**Work required**
For these records, count the lines containing the word "sidebar" and respond with the number alone.

**Provided records**
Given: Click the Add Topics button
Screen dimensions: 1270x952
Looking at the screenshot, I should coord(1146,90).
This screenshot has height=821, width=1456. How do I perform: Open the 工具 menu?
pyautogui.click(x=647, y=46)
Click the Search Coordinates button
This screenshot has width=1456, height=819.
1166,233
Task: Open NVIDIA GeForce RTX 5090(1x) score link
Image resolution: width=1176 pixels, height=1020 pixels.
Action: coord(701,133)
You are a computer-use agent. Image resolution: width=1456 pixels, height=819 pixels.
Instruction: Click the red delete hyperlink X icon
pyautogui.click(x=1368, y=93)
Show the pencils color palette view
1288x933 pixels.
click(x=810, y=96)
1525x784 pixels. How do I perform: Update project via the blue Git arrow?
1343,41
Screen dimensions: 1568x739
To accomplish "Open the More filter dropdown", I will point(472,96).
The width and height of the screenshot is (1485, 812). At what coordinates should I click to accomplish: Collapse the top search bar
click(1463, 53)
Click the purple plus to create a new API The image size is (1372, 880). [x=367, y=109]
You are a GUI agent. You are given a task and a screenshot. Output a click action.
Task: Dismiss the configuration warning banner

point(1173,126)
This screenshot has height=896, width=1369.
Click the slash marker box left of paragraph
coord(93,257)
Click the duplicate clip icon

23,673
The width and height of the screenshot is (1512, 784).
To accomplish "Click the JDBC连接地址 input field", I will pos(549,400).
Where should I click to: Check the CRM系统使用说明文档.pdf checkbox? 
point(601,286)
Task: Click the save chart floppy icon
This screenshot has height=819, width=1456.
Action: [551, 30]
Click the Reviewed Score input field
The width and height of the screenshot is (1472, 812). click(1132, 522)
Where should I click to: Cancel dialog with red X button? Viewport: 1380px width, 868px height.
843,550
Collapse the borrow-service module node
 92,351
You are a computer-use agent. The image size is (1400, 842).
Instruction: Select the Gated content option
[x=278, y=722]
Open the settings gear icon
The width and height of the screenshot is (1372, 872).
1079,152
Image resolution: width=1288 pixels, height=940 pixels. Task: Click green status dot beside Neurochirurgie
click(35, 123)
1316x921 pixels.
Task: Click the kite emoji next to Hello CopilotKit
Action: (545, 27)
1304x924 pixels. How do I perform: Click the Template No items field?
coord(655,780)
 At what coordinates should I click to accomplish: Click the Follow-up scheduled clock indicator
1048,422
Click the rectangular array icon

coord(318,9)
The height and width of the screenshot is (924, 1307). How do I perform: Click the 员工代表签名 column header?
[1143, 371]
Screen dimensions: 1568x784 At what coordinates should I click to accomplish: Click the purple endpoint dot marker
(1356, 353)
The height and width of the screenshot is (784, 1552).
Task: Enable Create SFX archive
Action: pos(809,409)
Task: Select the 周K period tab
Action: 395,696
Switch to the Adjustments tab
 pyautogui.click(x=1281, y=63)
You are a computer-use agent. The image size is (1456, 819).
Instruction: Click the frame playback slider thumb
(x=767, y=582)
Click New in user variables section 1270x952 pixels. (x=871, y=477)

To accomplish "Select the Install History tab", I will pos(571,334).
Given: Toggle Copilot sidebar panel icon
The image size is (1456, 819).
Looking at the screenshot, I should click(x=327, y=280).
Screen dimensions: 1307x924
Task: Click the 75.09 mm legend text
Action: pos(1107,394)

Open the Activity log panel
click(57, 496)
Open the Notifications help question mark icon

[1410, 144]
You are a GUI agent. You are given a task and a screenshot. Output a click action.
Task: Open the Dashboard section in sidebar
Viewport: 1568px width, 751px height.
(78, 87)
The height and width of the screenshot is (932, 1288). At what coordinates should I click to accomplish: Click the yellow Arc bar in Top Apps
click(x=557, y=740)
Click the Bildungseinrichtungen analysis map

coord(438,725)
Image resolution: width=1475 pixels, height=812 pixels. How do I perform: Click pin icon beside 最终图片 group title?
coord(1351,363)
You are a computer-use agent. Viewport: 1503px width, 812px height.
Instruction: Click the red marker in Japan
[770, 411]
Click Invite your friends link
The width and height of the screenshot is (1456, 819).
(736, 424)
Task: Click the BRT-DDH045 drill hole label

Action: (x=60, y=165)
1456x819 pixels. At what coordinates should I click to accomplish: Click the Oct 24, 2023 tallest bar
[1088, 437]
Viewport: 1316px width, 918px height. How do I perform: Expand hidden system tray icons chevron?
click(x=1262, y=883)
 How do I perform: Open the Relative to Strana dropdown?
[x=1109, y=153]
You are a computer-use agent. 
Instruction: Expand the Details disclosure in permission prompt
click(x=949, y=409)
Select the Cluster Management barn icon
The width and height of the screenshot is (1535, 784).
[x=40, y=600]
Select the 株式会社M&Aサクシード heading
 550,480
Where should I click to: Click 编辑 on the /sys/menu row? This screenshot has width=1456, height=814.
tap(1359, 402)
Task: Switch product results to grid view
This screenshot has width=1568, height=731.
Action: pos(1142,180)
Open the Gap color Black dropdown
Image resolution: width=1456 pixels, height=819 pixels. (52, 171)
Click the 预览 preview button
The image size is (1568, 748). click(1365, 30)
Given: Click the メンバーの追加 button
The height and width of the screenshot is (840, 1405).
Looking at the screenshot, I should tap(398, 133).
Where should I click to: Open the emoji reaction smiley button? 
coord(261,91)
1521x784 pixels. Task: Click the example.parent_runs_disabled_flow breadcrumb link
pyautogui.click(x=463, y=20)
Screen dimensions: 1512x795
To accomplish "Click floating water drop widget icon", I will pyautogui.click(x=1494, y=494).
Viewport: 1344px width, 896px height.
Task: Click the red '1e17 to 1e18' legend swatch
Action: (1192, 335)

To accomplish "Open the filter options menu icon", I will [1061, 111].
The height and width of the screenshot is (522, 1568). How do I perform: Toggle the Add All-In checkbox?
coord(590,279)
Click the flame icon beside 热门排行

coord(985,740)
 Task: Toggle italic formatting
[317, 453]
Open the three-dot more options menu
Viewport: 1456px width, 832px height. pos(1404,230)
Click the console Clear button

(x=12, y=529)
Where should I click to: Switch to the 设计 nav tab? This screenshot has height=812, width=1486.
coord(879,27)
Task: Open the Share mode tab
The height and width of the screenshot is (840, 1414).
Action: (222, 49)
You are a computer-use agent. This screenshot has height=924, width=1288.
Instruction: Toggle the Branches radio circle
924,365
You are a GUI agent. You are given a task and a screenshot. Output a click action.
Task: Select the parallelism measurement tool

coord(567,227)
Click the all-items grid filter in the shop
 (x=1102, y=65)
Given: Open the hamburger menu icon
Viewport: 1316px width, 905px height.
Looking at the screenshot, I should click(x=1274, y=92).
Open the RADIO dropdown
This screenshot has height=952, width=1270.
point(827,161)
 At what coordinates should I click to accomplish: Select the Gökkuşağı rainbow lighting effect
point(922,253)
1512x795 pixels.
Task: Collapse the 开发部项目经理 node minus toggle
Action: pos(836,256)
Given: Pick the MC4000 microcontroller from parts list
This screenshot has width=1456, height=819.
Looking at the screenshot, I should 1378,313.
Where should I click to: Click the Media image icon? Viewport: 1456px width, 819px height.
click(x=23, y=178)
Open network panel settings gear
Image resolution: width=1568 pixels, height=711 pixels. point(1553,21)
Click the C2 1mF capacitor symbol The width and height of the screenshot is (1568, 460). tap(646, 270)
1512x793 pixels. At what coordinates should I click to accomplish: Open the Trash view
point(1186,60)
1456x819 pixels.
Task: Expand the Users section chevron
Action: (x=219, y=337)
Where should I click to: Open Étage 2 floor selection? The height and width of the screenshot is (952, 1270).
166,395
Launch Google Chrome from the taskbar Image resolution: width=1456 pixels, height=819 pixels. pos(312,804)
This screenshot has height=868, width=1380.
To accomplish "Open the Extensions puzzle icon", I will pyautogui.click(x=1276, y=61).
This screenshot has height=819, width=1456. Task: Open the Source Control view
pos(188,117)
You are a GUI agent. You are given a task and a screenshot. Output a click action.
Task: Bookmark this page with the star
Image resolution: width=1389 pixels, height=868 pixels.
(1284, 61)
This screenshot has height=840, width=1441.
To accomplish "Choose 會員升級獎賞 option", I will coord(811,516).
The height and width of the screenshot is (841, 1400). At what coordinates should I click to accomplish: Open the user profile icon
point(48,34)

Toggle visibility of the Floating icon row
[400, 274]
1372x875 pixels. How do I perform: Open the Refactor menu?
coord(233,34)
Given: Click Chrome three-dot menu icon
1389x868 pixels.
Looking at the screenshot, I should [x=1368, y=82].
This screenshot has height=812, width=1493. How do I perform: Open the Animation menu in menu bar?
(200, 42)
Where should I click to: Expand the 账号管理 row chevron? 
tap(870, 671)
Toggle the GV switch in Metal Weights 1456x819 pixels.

**Reply**
2